Cameron Syme is, if anything, a man of confidence. The lawyer turned head distiller, and owner of Great Southern Distilling Company, talks about the single malt which it produces with a belief that the Aussie dram from Albany "can rival the best of Scotland".

It's a bold claim. Some would think that it's a case of sampling a little too much of his own wares but it's not such an outlandish statement.

On the edge of Princess Royal Harbour, the distillery reminds me of those of Islay which, for my money, are the standard to which I hold single malt the world over.

The maritime location and climatic benefits of Albany were carefully chosen when deciding where to base the distillery, and add further to the sense of deja vu.

The area may not have the name of Margaret River, where you may expect to find such a business, or the number of tourists but Great Southern Distilling is more than just a tourist trap.

According to Mr Syme, those climatic factors "lead to less evaporation which, for a distiller, is all-important and our ingredients and process are true to what we do".

"Quality is all important," he said. "We are small-scale but the best quality. Barley is sourced locally from the southern Wheatbelt, making Limeburners a truly West Australian whisky."

It's not just single malt that the distillery excels at either. With Tiger Snake, a sour mash whisky (using corn rye and barley again from the South West and northern WA), it is taking a cue from the Southern states of the US, where the sour mash process is used for the production of most bourbon.

As Australia's first legal sour mash whiskey, it hints at the moonshine past of this type of whisky.

Looking at the operation Mr Syme has set up, you feel that his Scottish forebears would be proud.

They themselves ran illicit stills, so goes family legend. It's a fact that clearly tickles the Albany distiller and adds a little mystique to the company history.

Mr Syme is quite serious when he tells me that it is his mission "to make the best whisky in the world. Not Scotch. Australian whisky".

"Here in Australia, we make great wine and beer. Why not whisky," he says. It may take a few more years but the name of the Great Southern Distilling Company is sure to be one that is known far and wide.
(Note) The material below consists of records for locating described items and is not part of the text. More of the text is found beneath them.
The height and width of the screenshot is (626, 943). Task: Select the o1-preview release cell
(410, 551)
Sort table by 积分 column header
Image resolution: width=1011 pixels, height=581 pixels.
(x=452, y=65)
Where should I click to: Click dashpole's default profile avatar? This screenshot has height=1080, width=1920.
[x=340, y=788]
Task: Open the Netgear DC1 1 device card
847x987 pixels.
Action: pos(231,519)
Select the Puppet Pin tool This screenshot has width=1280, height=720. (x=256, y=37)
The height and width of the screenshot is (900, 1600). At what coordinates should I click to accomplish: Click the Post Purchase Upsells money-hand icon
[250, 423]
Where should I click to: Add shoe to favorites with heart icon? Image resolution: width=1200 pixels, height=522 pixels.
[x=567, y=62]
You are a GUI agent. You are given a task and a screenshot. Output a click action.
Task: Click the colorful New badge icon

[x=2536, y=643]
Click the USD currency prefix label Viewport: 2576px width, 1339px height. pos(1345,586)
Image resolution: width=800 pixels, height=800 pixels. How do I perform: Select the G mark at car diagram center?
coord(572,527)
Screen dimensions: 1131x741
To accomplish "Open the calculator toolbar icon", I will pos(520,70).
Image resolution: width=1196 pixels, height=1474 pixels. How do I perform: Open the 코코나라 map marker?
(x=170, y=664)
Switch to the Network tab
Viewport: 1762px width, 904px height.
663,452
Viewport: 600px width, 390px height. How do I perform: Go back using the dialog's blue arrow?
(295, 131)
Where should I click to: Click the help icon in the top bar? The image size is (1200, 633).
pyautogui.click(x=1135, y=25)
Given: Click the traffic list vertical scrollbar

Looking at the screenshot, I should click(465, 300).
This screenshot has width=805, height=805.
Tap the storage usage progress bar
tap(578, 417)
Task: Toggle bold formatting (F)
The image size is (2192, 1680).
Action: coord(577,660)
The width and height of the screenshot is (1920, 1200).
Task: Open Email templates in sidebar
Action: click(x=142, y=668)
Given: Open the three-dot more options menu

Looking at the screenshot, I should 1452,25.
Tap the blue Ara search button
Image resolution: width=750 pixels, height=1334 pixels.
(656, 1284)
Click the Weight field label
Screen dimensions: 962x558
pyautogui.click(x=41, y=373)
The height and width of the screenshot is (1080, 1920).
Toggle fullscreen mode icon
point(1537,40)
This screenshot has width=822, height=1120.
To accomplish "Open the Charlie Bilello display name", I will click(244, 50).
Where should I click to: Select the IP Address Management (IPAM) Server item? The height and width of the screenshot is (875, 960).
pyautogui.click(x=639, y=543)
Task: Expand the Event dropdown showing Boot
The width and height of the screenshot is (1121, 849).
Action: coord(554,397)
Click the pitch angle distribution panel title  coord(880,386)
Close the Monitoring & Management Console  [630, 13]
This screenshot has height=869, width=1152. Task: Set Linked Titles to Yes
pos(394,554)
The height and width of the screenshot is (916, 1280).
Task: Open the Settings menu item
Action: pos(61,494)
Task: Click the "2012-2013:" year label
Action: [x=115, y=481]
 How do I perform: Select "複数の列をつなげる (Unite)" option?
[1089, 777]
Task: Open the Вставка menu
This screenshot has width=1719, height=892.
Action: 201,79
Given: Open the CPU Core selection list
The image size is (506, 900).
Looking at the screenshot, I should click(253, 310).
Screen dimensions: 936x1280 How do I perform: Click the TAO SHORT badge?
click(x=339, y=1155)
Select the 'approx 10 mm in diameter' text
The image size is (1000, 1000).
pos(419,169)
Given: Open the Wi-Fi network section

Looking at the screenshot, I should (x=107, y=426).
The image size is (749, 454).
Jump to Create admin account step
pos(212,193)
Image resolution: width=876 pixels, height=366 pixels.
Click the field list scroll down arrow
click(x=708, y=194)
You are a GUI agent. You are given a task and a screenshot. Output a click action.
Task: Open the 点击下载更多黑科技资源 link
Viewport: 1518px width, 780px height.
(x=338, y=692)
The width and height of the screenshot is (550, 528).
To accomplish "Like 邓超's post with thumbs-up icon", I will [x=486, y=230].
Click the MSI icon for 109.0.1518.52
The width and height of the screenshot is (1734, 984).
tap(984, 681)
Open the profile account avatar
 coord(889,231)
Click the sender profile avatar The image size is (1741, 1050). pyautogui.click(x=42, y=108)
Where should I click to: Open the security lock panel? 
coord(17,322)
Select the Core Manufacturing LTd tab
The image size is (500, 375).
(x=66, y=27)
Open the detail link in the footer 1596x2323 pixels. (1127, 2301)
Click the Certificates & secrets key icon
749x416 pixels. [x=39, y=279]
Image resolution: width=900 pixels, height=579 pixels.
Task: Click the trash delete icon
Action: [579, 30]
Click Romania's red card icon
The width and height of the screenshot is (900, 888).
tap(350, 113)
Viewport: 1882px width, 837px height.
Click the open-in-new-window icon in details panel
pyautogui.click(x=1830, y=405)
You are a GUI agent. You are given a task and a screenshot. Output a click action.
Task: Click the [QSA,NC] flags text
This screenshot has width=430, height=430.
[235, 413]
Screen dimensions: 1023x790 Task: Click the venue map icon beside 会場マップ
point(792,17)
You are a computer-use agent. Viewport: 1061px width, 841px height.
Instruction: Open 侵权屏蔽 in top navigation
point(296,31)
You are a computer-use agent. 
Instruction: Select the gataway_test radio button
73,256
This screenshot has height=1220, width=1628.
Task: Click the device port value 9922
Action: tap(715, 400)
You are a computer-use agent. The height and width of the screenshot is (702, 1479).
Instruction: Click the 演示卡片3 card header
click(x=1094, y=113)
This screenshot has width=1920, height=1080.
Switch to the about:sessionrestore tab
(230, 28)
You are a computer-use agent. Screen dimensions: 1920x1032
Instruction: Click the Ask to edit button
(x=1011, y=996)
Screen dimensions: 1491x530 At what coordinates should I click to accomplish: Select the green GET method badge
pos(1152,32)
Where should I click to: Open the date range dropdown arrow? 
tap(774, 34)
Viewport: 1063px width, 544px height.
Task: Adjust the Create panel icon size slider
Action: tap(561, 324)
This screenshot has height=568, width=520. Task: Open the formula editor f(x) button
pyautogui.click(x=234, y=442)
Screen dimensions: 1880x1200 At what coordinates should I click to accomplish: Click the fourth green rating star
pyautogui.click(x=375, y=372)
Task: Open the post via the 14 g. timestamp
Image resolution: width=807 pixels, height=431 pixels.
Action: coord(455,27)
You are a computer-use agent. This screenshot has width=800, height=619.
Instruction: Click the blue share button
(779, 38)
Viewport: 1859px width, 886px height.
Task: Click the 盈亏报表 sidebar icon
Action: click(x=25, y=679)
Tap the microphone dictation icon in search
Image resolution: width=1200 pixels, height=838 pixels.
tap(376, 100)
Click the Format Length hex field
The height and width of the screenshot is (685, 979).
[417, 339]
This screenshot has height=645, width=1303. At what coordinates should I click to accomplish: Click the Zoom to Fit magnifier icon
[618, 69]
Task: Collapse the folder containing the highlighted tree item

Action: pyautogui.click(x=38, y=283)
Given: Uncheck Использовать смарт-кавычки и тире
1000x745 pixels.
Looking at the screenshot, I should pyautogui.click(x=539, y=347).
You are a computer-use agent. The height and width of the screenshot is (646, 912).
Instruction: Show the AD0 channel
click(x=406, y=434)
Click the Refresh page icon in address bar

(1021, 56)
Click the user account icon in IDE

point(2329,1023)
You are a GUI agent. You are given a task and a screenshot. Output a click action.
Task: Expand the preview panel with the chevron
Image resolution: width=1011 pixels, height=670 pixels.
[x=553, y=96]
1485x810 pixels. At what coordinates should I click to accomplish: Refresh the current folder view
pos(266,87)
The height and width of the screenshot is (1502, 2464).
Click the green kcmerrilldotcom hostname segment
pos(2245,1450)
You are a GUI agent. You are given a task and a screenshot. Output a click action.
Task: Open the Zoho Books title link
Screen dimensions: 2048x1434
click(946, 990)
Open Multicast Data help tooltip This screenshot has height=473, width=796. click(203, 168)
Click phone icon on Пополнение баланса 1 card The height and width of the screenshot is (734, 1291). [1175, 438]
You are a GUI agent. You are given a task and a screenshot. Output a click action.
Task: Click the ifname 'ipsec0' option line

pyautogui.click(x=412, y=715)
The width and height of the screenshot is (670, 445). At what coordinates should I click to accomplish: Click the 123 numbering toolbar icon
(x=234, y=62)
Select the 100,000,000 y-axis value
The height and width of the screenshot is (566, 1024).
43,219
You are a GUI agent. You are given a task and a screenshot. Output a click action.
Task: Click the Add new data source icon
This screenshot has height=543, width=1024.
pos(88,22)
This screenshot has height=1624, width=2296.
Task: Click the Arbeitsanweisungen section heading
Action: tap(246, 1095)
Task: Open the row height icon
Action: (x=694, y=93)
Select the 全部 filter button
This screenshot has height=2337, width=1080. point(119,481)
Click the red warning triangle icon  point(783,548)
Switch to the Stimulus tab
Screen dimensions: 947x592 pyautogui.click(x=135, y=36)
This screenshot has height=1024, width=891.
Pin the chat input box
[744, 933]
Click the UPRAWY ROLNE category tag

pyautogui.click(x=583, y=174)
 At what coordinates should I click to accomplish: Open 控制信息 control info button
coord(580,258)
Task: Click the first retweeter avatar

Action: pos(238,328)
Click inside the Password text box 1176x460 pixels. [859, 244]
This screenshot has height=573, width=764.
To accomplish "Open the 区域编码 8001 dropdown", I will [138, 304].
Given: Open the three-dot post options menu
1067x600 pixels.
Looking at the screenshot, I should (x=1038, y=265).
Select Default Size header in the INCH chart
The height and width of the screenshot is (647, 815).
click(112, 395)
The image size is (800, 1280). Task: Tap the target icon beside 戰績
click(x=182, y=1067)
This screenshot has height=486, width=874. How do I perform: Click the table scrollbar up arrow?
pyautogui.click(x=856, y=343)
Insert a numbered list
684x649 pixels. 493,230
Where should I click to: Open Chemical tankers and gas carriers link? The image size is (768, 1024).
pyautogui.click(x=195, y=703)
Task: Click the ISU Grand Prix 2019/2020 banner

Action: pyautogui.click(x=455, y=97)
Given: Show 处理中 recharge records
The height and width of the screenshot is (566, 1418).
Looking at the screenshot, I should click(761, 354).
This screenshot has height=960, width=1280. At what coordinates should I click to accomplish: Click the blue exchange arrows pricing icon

Possibly in the same breath as my own single malt heroes, Bruichladdich, Lagavulin and Ardbeg."

Mr Syme knows that the whisky business is a long game.

Very much a family business, it has fended off the advances of investors, not wanting to get embroiled in the push and pull of opinion that can mire a business of fractured ownership. It's the tougher route but one that sits well with both the distiller and lawyer in him.

Asked by his young daughter why he worked long hours, he recalls the answer: "To keep the business going".

On being asked who would take the reins in the future, he told her he hoped that she and her siblings would maybe take it on. Her answer - "I don't mind if you work Dad" - points to another generation of canny Syme distillers.